Try it: Copy the entries exactly, leaving out nothing.

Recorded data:
________________________________________

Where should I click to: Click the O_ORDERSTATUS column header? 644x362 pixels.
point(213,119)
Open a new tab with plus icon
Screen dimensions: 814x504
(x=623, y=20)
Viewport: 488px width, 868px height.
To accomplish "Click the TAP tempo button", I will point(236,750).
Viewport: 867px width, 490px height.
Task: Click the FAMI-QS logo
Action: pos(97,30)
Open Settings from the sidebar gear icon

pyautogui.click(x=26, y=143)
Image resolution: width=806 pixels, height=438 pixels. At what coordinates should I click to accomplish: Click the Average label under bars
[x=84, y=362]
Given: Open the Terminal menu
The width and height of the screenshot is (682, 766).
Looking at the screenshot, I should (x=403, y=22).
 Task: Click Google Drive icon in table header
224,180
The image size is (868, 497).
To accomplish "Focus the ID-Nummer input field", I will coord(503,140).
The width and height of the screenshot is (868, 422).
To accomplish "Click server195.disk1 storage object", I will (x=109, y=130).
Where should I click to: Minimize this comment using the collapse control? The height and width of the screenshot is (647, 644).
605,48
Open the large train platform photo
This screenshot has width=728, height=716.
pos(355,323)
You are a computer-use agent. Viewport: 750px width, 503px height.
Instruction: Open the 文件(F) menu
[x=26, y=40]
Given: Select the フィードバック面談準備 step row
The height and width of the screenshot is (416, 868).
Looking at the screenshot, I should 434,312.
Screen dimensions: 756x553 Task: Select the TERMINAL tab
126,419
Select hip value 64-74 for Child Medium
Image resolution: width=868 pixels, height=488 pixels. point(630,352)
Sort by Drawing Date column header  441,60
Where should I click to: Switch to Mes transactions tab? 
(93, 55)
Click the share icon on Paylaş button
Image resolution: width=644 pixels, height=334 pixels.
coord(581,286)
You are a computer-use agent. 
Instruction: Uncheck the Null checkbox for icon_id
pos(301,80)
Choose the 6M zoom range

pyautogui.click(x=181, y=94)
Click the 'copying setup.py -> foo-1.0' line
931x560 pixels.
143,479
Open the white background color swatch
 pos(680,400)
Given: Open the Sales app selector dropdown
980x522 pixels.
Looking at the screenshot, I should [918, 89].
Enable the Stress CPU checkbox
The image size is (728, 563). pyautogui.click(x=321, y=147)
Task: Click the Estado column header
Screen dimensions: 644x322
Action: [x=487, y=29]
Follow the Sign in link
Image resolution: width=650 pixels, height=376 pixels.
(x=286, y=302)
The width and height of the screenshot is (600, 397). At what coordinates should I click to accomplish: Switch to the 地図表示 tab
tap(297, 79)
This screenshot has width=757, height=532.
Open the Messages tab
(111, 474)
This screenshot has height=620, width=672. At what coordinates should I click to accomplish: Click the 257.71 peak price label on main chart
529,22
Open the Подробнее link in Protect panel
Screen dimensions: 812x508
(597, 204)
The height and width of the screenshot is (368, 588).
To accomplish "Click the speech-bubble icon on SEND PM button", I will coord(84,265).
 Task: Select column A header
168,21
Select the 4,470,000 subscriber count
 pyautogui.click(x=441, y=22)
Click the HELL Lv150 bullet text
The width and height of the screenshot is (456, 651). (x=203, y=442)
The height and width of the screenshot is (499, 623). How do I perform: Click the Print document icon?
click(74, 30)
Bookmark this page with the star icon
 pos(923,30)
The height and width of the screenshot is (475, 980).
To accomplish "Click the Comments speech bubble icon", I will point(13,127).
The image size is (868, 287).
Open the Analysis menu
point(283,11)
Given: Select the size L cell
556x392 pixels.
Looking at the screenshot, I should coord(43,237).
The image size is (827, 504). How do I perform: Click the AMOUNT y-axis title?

________________________________________

Solved exercise:
Where should I click to: Click the O_ORDERSTATUS column header? 644x362 pixels.
point(213,119)
Open a new tab with plus icon
Screen dimensions: 814x504
(x=623, y=20)
Viewport: 488px width, 868px height.
To accomplish "Click the TAP tempo button", I will point(236,750).
Viewport: 867px width, 490px height.
Task: Click the FAMI-QS logo
Action: pos(97,30)
Open Settings from the sidebar gear icon

pyautogui.click(x=26, y=143)
Image resolution: width=806 pixels, height=438 pixels. At what coordinates should I click to accomplish: Click the Average label under bars
[x=84, y=362]
Given: Open the Terminal menu
The width and height of the screenshot is (682, 766).
Looking at the screenshot, I should (x=403, y=22).
 Task: Click Google Drive icon in table header
224,180
The image size is (868, 497).
To accomplish "Focus the ID-Nummer input field", I will coord(503,140).
The width and height of the screenshot is (868, 422).
To accomplish "Click server195.disk1 storage object", I will (x=109, y=130).
Where should I click to: Minimize this comment using the collapse control? The height and width of the screenshot is (647, 644).
605,48
Open the large train platform photo
This screenshot has width=728, height=716.
pos(355,323)
You are a computer-use agent. Viewport: 750px width, 503px height.
Instruction: Open the 文件(F) menu
[x=26, y=40]
Given: Select the フィードバック面談準備 step row
The height and width of the screenshot is (416, 868).
Looking at the screenshot, I should 434,312.
Screen dimensions: 756x553 Task: Select the TERMINAL tab
126,419
Select hip value 64-74 for Child Medium
Image resolution: width=868 pixels, height=488 pixels. point(630,352)
Sort by Drawing Date column header  441,60
Where should I click to: Switch to Mes transactions tab? 
(93, 55)
Click the share icon on Paylaş button
Image resolution: width=644 pixels, height=334 pixels.
coord(581,286)
You are a computer-use agent. 
Instruction: Uncheck the Null checkbox for icon_id
pos(301,80)
Choose the 6M zoom range

pyautogui.click(x=181, y=94)
Click the 'copying setup.py -> foo-1.0' line
931x560 pixels.
143,479
Open the white background color swatch
 pos(680,400)
Given: Open the Sales app selector dropdown
980x522 pixels.
Looking at the screenshot, I should [918, 89].
Enable the Stress CPU checkbox
The image size is (728, 563). pyautogui.click(x=321, y=147)
Task: Click the Estado column header
Screen dimensions: 644x322
Action: [x=487, y=29]
Follow the Sign in link
Image resolution: width=650 pixels, height=376 pixels.
(x=286, y=302)
The width and height of the screenshot is (600, 397). At what coordinates should I click to accomplish: Switch to the 地図表示 tab
tap(297, 79)
This screenshot has width=757, height=532.
Open the Messages tab
(111, 474)
This screenshot has height=620, width=672. At what coordinates should I click to accomplish: Click the 257.71 peak price label on main chart
529,22
Open the Подробнее link in Protect panel
Screen dimensions: 812x508
(597, 204)
The height and width of the screenshot is (368, 588).
To accomplish "Click the speech-bubble icon on SEND PM button", I will coord(84,265).
 Task: Select column A header
168,21
Select the 4,470,000 subscriber count
 pyautogui.click(x=441, y=22)
Click the HELL Lv150 bullet text
The width and height of the screenshot is (456, 651). (x=203, y=442)
The height and width of the screenshot is (499, 623). How do I perform: Click the Print document icon?
click(74, 30)
Bookmark this page with the star icon
 pos(923,30)
The height and width of the screenshot is (475, 980).
To accomplish "Click the Comments speech bubble icon", I will point(13,127).
The image size is (868, 287).
Open the Analysis menu
point(283,11)
Given: Select the size L cell
556x392 pixels.
Looking at the screenshot, I should coord(43,237).
The image size is (827, 504). How do I perform: Click the AMOUNT y-axis title?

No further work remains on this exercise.